SEEKING VOLUNTEERS TO IMPLEMENT PLAN
The community consultation resulted in 465 unique ideas for Foster. Between them these attracted 1814 votes, with the largest number of votes relating to improving the town centre. Collating the results, the FCA members categorised the various ideas under the broad headings of: Town Centre – Streetscape; Town Centre – Other; Roads; Social Infrastructure; Council; Recreation; and Environment.
The aim is to establish Community Project Teams to own the groups of ideas in each category and run with them from design through to implementation. It will be up to the teams to determine which individual ideas will be in their scope, though the focus should be on ideas which received the most votes.
Improved parking in the town centre attracted a large number of votes, as did a pedestrian crossing in the main street. In other categories, examples of ideas attracting lots of votes include: Roads – Improve roads/road maintenance; Social Infrastructure – preservation of the school kitchen garden and establishment of a new fire station; Council – hard rubbish collection; Recreation – upgrade skateboard park and continue rail trail to Toora/Yarram; Environment – clean up weeds at Stockyard Creek.
After Dawn’s presentation of the plan, Barbara Look from the Community Strengthening Team at South Gippsland Shire gave a shire perspective.
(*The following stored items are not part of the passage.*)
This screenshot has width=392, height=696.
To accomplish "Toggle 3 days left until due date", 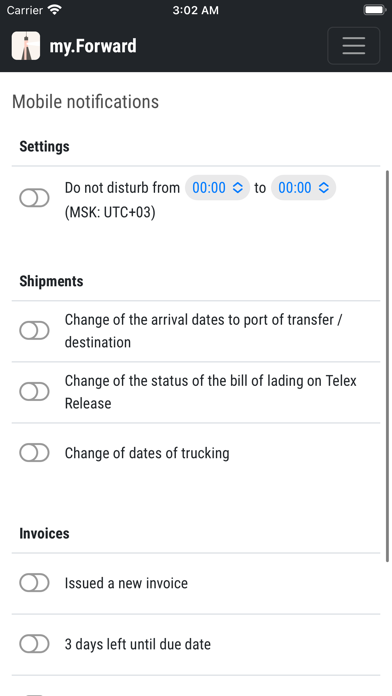I will (34, 644).
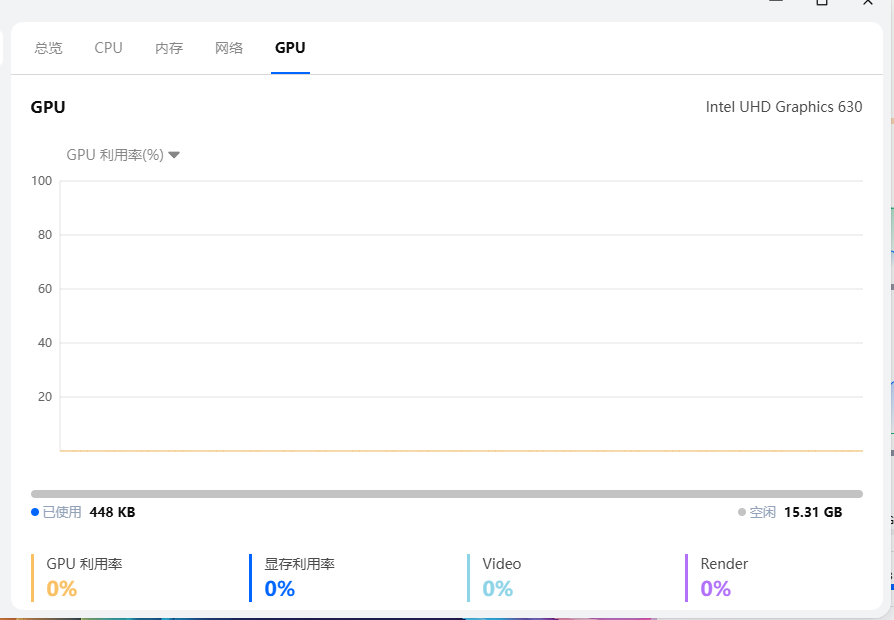
Task: Switch to the 总览 tab
Action: coord(48,48)
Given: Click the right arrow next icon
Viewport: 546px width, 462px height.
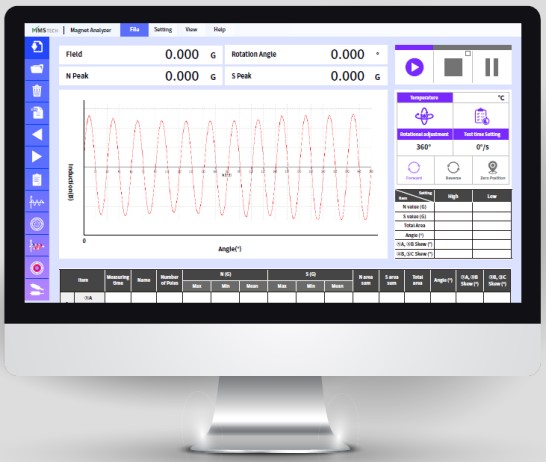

She explained that community plans such as Foster’s are fed into the shire’s plans, so that councillors and shire officers know what the community wants. She said that for anyone requiring assistance she is happy to act as a conduit to the relevant officer or department at the shire.
Mohya Davies has been happy to be involved in the development of the community plan as both a South Gippsland Shire Councillor and a resident of Foster. Congratulating the Foster Community Association on producing the plan, she took the opportunity to announce that the association has a new secretary, Lyn Atkinson. Cr Davies added that there was already $40,000 set aside in this year’s shire budget for kerbing and channelling work but she hoped more could be spent on street improvements in Foster.
The community plan will be presented to Council at a briefing on November 16. The night before, next Tuesday November 15, the Foster Community Association will hold its regular monthly meeting (third Tuesday of each month) at 7.30pm at the Community Health Centre. Anyone is welcome to attend.
“Even if you can’t attend the meetings, you can input ideas by email to firstname.lastname@example.org or post to PO Box 109, Foster, 3960, or contribute the annual membership of just $20,” said Larry Giddy. “I invite anyone who is interested in participating in a Community Project Team to help us realise our vision to please contact the Foster Community Association.”